- Source material:
========================================================================

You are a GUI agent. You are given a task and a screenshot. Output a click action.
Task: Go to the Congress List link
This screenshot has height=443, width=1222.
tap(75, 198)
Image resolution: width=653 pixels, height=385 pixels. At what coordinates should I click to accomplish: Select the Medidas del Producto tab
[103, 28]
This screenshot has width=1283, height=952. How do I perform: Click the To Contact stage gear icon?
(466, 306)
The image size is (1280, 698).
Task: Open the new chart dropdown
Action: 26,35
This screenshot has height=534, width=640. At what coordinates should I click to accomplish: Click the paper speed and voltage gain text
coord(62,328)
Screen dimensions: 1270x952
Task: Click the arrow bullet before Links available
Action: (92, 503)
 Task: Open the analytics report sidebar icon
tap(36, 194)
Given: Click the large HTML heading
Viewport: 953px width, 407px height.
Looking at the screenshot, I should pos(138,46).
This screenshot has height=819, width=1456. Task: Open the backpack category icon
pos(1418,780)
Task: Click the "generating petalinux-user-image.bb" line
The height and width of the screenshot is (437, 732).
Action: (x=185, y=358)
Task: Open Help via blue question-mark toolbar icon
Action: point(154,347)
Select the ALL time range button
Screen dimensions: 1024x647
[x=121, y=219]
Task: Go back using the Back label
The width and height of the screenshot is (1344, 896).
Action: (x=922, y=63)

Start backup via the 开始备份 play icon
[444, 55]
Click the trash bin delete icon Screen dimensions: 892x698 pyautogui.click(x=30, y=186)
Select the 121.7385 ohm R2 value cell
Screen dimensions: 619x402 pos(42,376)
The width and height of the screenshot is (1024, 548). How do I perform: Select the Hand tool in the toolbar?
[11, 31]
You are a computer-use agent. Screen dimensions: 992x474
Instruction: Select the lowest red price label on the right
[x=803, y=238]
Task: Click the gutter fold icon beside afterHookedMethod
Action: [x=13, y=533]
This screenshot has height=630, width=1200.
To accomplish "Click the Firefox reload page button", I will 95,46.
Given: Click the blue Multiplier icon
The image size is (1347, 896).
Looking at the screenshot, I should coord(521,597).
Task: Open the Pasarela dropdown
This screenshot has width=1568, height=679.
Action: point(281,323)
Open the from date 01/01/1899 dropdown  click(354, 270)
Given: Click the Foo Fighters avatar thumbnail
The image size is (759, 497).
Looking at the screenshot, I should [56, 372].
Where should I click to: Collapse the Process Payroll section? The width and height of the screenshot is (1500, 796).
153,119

========================================================================

- Task directions:
Starting at the line that has "The width and height of the screenshot is (1344, 896)." in the records above, restate word for word every line until the one that has "This screenshot has height=630, width=1200.", and include that one as well.

- Answer for the task:
The width and height of the screenshot is (1344, 896).
Action: (x=922, y=63)

Start backup via the 开始备份 play icon
[444, 55]
Click the trash bin delete icon Screen dimensions: 892x698 pyautogui.click(x=30, y=186)
Select the 121.7385 ohm R2 value cell
Screen dimensions: 619x402 pos(42,376)
The width and height of the screenshot is (1024, 548). How do I perform: Select the Hand tool in the toolbar?
[11, 31]
You are a computer-use agent. Screen dimensions: 992x474
Instruction: Select the lowest red price label on the right
[x=803, y=238]
Task: Click the gutter fold icon beside afterHookedMethod
Action: [x=13, y=533]
This screenshot has height=630, width=1200.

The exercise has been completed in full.